#### [The task]
Rewrite the entire listing below with every occurrence of "Slide Show" changed to "Slideshow", keeping all other text identical.

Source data
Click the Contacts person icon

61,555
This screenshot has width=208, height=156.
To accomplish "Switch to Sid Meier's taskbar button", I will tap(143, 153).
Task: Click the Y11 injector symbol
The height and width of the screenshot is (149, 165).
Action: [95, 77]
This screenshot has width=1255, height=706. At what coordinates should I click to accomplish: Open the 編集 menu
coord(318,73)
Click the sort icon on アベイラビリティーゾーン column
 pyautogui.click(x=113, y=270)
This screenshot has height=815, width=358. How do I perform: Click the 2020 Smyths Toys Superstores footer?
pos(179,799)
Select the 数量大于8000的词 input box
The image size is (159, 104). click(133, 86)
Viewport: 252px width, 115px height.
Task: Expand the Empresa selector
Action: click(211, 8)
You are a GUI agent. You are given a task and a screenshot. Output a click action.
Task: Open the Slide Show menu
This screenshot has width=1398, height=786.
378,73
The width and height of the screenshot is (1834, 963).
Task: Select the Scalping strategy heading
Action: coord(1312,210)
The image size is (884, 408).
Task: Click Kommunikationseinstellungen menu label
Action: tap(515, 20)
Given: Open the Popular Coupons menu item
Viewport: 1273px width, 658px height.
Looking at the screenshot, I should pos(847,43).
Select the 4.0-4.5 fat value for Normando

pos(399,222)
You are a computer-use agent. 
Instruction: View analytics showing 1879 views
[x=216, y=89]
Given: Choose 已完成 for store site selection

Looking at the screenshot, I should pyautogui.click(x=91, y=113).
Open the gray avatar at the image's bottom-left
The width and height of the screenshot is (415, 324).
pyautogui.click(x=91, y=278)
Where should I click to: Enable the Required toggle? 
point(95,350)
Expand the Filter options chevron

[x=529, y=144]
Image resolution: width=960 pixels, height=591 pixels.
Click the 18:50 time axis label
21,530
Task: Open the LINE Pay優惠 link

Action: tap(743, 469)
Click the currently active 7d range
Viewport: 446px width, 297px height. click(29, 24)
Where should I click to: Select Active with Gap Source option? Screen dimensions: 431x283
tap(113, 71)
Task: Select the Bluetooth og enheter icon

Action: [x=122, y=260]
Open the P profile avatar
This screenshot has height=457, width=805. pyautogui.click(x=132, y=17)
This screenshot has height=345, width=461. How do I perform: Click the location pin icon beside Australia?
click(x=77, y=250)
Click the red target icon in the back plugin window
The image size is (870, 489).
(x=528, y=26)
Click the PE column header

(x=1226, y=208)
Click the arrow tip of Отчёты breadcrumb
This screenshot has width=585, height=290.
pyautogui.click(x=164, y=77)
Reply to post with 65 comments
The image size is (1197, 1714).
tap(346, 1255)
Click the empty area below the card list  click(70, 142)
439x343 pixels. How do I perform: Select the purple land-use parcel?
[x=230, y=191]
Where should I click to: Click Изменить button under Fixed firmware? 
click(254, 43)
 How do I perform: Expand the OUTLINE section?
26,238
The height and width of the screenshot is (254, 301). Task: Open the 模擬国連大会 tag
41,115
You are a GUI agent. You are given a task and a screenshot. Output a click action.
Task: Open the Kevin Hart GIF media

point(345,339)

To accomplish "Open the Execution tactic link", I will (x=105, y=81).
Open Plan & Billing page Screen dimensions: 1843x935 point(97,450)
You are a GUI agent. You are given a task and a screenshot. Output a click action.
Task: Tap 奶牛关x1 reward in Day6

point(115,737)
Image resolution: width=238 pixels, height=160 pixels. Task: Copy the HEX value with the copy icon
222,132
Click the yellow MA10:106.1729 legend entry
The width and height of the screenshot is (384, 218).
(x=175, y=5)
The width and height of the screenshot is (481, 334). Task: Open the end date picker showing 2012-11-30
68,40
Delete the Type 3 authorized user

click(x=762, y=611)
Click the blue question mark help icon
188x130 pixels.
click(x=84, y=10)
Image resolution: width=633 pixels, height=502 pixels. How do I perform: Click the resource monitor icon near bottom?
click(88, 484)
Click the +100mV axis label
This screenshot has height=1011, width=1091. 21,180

#### [Full answer]
Click the Contacts person icon

61,555
This screenshot has width=208, height=156.
To accomplish "Switch to Sid Meier's taskbar button", I will tap(143, 153).
Task: Click the Y11 injector symbol
The height and width of the screenshot is (149, 165).
Action: [95, 77]
This screenshot has width=1255, height=706. At what coordinates should I click to accomplish: Open the 編集 menu
coord(318,73)
Click the sort icon on アベイラビリティーゾーン column
 pyautogui.click(x=113, y=270)
This screenshot has height=815, width=358. How do I perform: Click the 2020 Smyths Toys Superstores footer?
pos(179,799)
Select the 数量大于8000的词 input box
The image size is (159, 104). click(133, 86)
Viewport: 252px width, 115px height.
Task: Expand the Empresa selector
Action: click(211, 8)
You are a GUI agent. You are given a task and a screenshot. Output a click action.
Task: Open the Slideshow menu
This screenshot has width=1398, height=786.
378,73
The width and height of the screenshot is (1834, 963).
Task: Select the Scalping strategy heading
Action: coord(1312,210)
The image size is (884, 408).
Task: Click Kommunikationseinstellungen menu label
Action: tap(515, 20)
Given: Open the Popular Coupons menu item
Viewport: 1273px width, 658px height.
Looking at the screenshot, I should pos(847,43).
Select the 4.0-4.5 fat value for Normando

pos(399,222)
You are a computer-use agent. 
Instruction: View analytics showing 1879 views
[x=216, y=89]
Given: Choose 已完成 for store site selection

Looking at the screenshot, I should pyautogui.click(x=91, y=113).
Open the gray avatar at the image's bottom-left
The width and height of the screenshot is (415, 324).
pyautogui.click(x=91, y=278)
Where should I click to: Enable the Required toggle? 
point(95,350)
Expand the Filter options chevron

[x=529, y=144]
Image resolution: width=960 pixels, height=591 pixels.
Click the 18:50 time axis label
21,530
Task: Open the LINE Pay優惠 link

Action: tap(743, 469)
Click the currently active 7d range
Viewport: 446px width, 297px height. click(29, 24)
Where should I click to: Select Active with Gap Source option? Screen dimensions: 431x283
tap(113, 71)
Task: Select the Bluetooth og enheter icon

Action: [x=122, y=260]
Open the P profile avatar
This screenshot has height=457, width=805. pyautogui.click(x=132, y=17)
This screenshot has height=345, width=461. How do I perform: Click the location pin icon beside Australia?
click(x=77, y=250)
Click the red target icon in the back plugin window
The image size is (870, 489).
(x=528, y=26)
Click the PE column header

(x=1226, y=208)
Click the arrow tip of Отчёты breadcrumb
This screenshot has width=585, height=290.
pyautogui.click(x=164, y=77)
Reply to post with 65 comments
The image size is (1197, 1714).
tap(346, 1255)
Click the empty area below the card list  click(70, 142)
439x343 pixels. How do I perform: Select the purple land-use parcel?
[x=230, y=191]
Where should I click to: Click Изменить button under Fixed firmware? 
click(254, 43)
 How do I perform: Expand the OUTLINE section?
26,238
The height and width of the screenshot is (254, 301). Task: Open the 模擬国連大会 tag
41,115
You are a GUI agent. You are given a task and a screenshot. Output a click action.
Task: Open the Kevin Hart GIF media

point(345,339)

To accomplish "Open the Execution tactic link", I will (x=105, y=81).
Open Plan & Billing page Screen dimensions: 1843x935 point(97,450)
You are a GUI agent. You are given a task and a screenshot. Output a click action.
Task: Tap 奶牛关x1 reward in Day6

point(115,737)
Image resolution: width=238 pixels, height=160 pixels. Task: Copy the HEX value with the copy icon
222,132
Click the yellow MA10:106.1729 legend entry
The width and height of the screenshot is (384, 218).
(x=175, y=5)
The width and height of the screenshot is (481, 334). Task: Open the end date picker showing 2012-11-30
68,40
Delete the Type 3 authorized user

click(x=762, y=611)
Click the blue question mark help icon
188x130 pixels.
click(x=84, y=10)
Image resolution: width=633 pixels, height=502 pixels. How do I perform: Click the resource monitor icon near bottom?
click(88, 484)
Click the +100mV axis label
This screenshot has height=1011, width=1091. 21,180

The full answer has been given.